Griffith Stadium and the Right Field Fence/Wall
Griffith Stadium was used by the Washington Nationals (also known as Senators) from 1911 to 1960. There is an interesting history concerning the RF fence/wall in this ballpark. When the park was quickly rebuilt before the 1911 season after a fire destroyed the prior ball (American league Park II-located on the same site), the wooden RF fence was about 280 feet from home plate at the foul pole. The height of this fence was estimated from photos to have been 11 feet. With a RF dimension of 280 and only an 11 foot fence, there were numerous-for the Deadball Era-home runs. The Washington newspapers referred to these as cheap home runs-most of which were hit by the visiting teams. After the end of the 1913 season the Nationals expanded the ballpark by acquiring the land parcel located behind the 1913 RF fence. With this acquisition the RF dimension became 320 (marked as 328 but a measurement in 1956 showed it to be and have always been 320). The height of the new RF wall was 20 feet.
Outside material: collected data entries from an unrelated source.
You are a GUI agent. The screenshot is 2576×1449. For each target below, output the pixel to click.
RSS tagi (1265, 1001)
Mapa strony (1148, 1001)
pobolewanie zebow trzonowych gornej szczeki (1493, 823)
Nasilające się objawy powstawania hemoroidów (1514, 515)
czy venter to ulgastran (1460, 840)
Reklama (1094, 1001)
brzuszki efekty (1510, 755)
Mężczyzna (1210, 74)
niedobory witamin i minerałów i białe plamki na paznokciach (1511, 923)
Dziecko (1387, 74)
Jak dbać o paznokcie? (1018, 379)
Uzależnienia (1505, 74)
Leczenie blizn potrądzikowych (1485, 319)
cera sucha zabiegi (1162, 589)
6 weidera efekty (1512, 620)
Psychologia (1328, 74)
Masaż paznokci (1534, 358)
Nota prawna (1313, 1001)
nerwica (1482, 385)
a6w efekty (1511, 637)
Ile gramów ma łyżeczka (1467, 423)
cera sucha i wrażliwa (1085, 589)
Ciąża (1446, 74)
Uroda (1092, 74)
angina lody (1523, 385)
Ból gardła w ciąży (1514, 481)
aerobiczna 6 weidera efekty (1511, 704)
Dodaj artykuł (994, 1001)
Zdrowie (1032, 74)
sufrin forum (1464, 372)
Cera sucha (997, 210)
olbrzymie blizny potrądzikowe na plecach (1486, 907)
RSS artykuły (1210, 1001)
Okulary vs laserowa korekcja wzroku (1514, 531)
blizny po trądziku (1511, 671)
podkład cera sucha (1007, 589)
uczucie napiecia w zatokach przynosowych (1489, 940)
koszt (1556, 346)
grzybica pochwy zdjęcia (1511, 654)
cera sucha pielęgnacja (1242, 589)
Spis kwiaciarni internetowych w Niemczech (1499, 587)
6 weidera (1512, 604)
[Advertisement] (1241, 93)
At the same time as the RF dimension was corrected in the 1950s the height of the RF wall was found to be 31 feet not the 28 foot height that had been listed for many seasons. If the height of the RF wall was 20 feet in 1914 and 31 feet in the 1950s, how did the RF wall "grow" 11 feet? While researching home runs at Griffith Stadium in the 1920s the answer was uncovered. From a game account in the New York Times (4-20-1924) it was learned that the height of the RF wall had been increased by six feet for the 1924 season. Again in the early part of the 1925 season (Washington Post of 5-7-1925) it was discovered that the height of the RF wall had again been raised. The first home run hit over the new higher RF wall was on 5-6-1925. By comparison with the final height of the wall it can be concluded that the RF wall was 20 feet in 1914-23, 26 feet in 1924, and 31 feet in 1925 and later seasons.